__Your objective__:
Check each line of the records below and collect those that include the word "menu".

---- Records provided

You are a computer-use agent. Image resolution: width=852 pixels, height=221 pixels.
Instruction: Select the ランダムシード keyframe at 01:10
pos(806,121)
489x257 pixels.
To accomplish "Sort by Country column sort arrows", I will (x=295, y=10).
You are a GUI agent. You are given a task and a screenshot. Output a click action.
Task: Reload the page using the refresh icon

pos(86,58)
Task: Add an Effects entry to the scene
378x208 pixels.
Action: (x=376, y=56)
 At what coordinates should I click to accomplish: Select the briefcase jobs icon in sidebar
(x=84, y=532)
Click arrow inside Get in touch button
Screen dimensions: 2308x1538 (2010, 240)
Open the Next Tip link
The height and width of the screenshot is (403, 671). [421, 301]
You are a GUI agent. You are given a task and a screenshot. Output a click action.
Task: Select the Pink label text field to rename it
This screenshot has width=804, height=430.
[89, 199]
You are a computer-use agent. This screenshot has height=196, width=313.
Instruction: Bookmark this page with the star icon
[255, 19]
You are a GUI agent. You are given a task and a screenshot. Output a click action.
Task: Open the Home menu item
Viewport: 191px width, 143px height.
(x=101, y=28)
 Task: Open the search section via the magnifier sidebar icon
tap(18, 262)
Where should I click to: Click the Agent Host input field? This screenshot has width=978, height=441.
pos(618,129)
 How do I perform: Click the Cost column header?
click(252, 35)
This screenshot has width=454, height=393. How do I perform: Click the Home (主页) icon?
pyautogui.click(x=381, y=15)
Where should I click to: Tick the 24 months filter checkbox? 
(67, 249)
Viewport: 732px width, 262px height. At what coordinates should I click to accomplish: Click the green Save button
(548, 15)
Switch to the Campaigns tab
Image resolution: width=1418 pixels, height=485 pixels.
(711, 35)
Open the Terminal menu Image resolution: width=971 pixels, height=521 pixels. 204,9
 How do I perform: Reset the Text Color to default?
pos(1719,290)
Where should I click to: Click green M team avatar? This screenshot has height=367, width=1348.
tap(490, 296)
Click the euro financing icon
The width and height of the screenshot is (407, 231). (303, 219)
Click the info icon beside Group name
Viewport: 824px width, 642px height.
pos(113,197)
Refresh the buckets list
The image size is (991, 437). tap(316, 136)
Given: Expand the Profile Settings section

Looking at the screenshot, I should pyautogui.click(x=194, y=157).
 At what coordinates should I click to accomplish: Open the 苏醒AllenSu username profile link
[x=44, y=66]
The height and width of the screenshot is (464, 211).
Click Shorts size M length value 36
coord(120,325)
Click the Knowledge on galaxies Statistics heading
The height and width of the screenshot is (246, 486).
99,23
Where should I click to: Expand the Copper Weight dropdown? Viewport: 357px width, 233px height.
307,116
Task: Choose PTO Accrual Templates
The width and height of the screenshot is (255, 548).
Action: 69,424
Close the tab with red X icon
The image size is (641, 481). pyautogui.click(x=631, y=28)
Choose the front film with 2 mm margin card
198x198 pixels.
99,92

--------

__Solution__:
Task: Open the Home menu item
Open the Terminal menu Image resolution: width=971 pixels, height=521 pixels. 204,9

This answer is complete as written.